* _What you should do_: Take the entries that follow and return only the lines from the one with "Given: Click the magnifier search icon" through the final line, leaving every picture behind.

* _Stored entries_:

★ ★ ★ ★

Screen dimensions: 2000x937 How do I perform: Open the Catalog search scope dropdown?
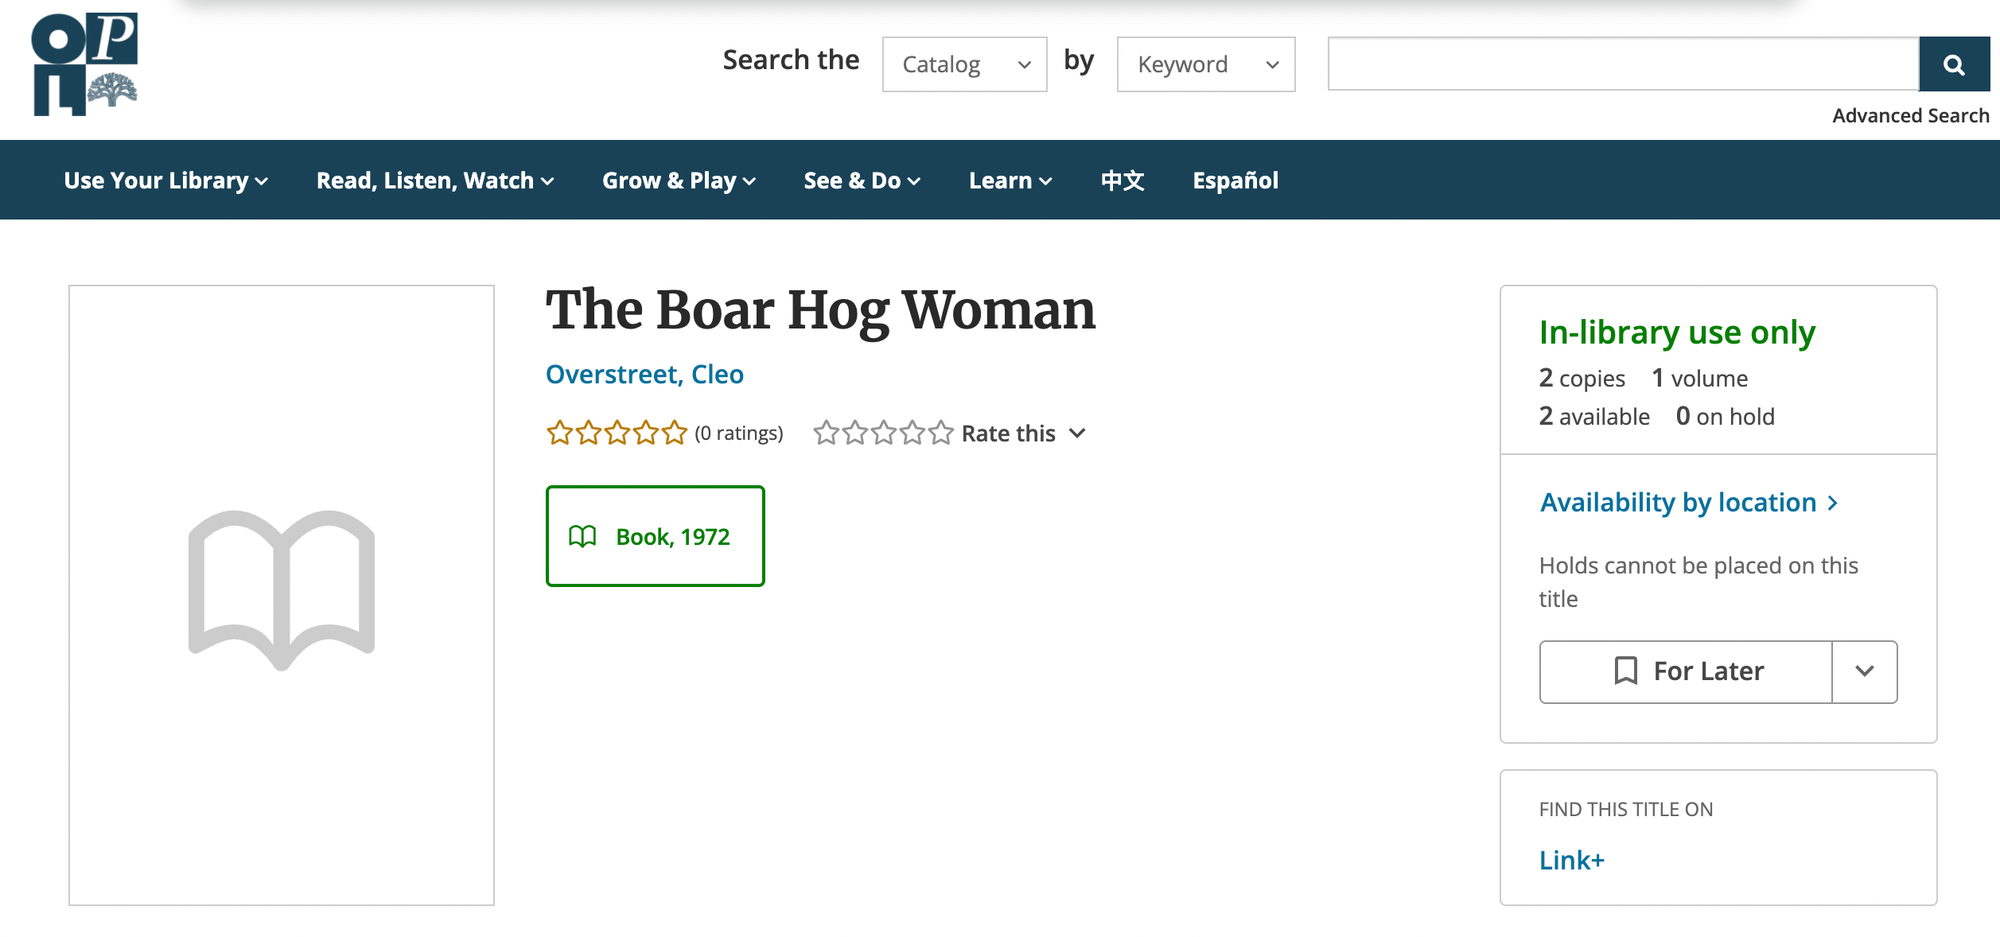point(964,65)
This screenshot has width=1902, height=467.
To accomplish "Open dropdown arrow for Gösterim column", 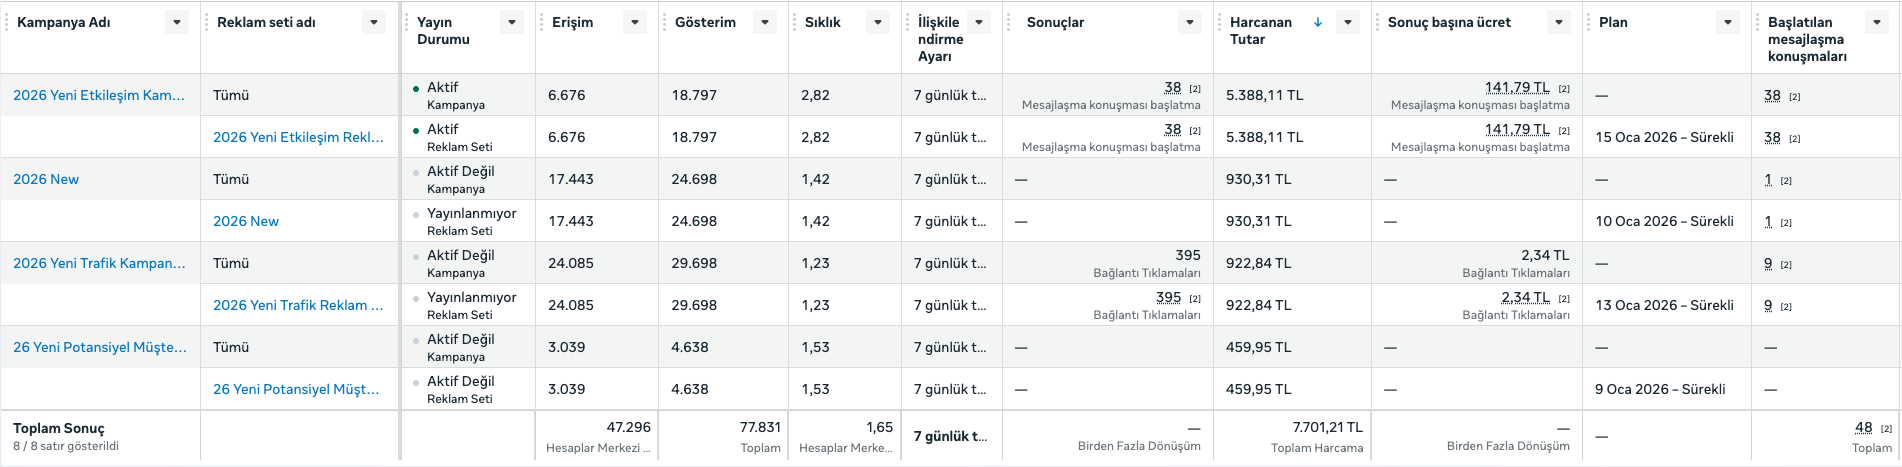I will coord(765,22).
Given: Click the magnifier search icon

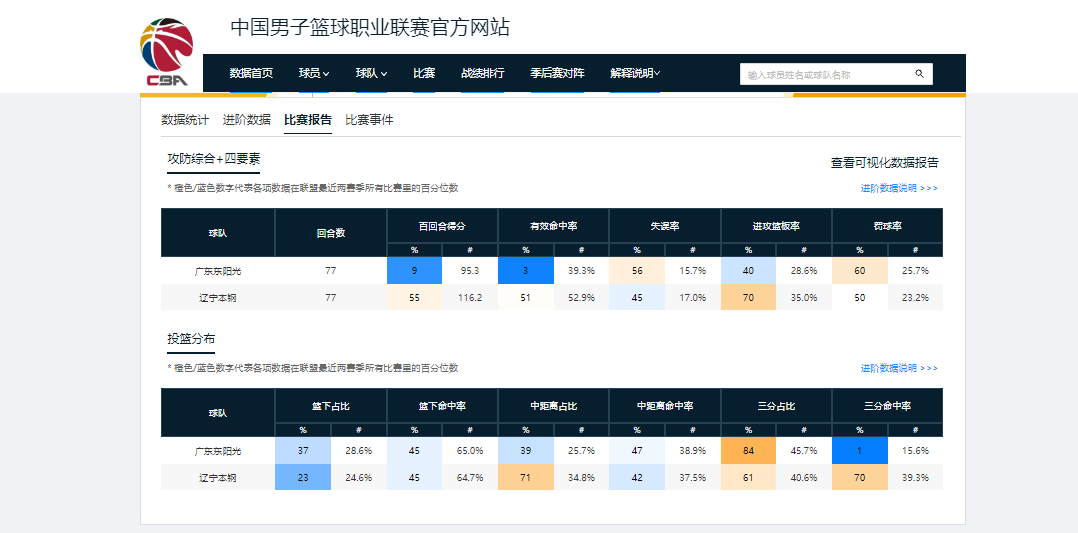Looking at the screenshot, I should click(x=919, y=74).
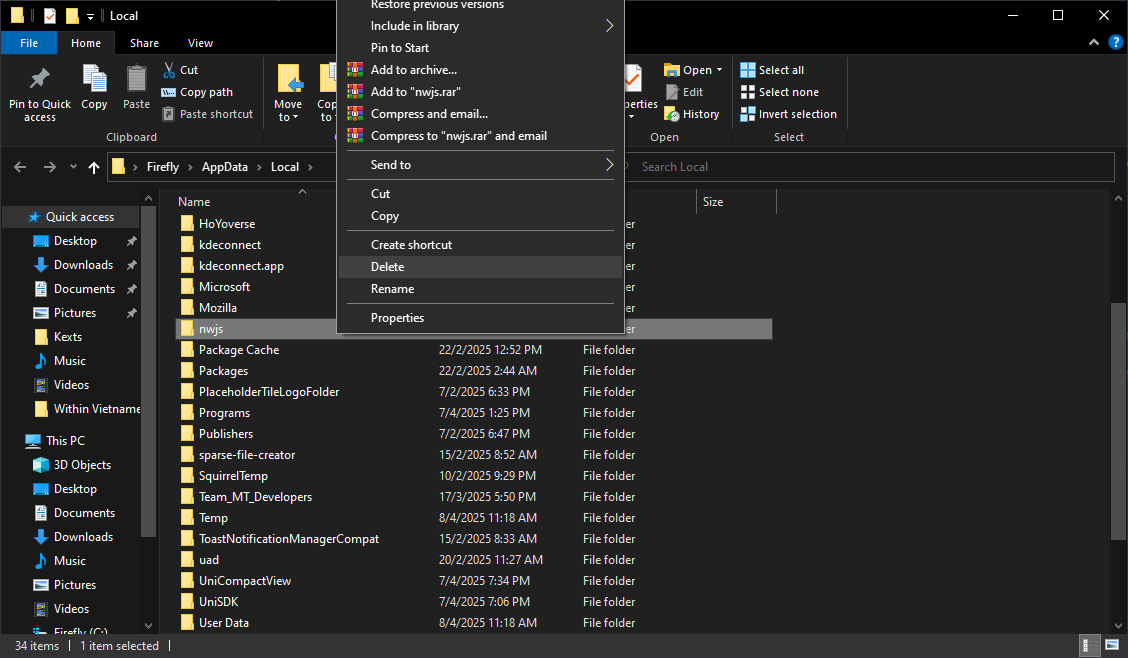Click Invert selection in the ribbon
The width and height of the screenshot is (1128, 658).
(798, 114)
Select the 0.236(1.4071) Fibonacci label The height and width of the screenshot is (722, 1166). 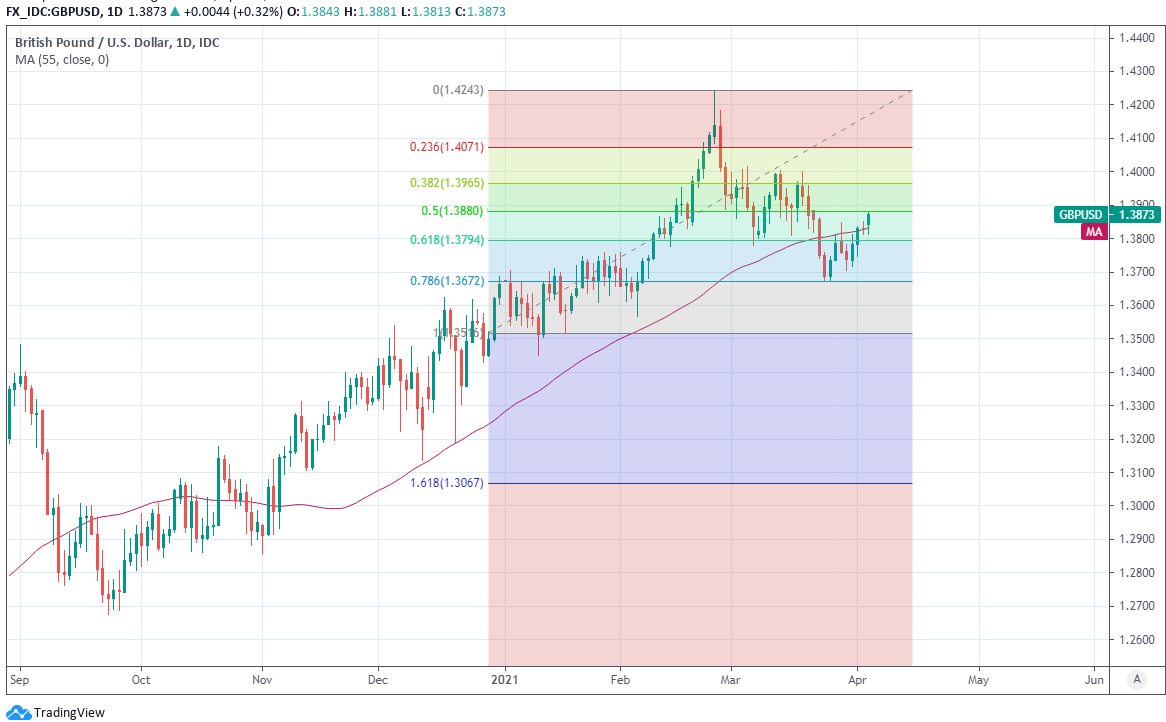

★ ★ ★ ★

* _Problem solution_:
Given: Click the magnifier search icon

Looking at the screenshot, I should click(x=919, y=74).
Click Invert selection in the ribbon
The width and height of the screenshot is (1128, 658).
(798, 114)
Select the 0.236(1.4071) Fibonacci label The height and width of the screenshot is (722, 1166). 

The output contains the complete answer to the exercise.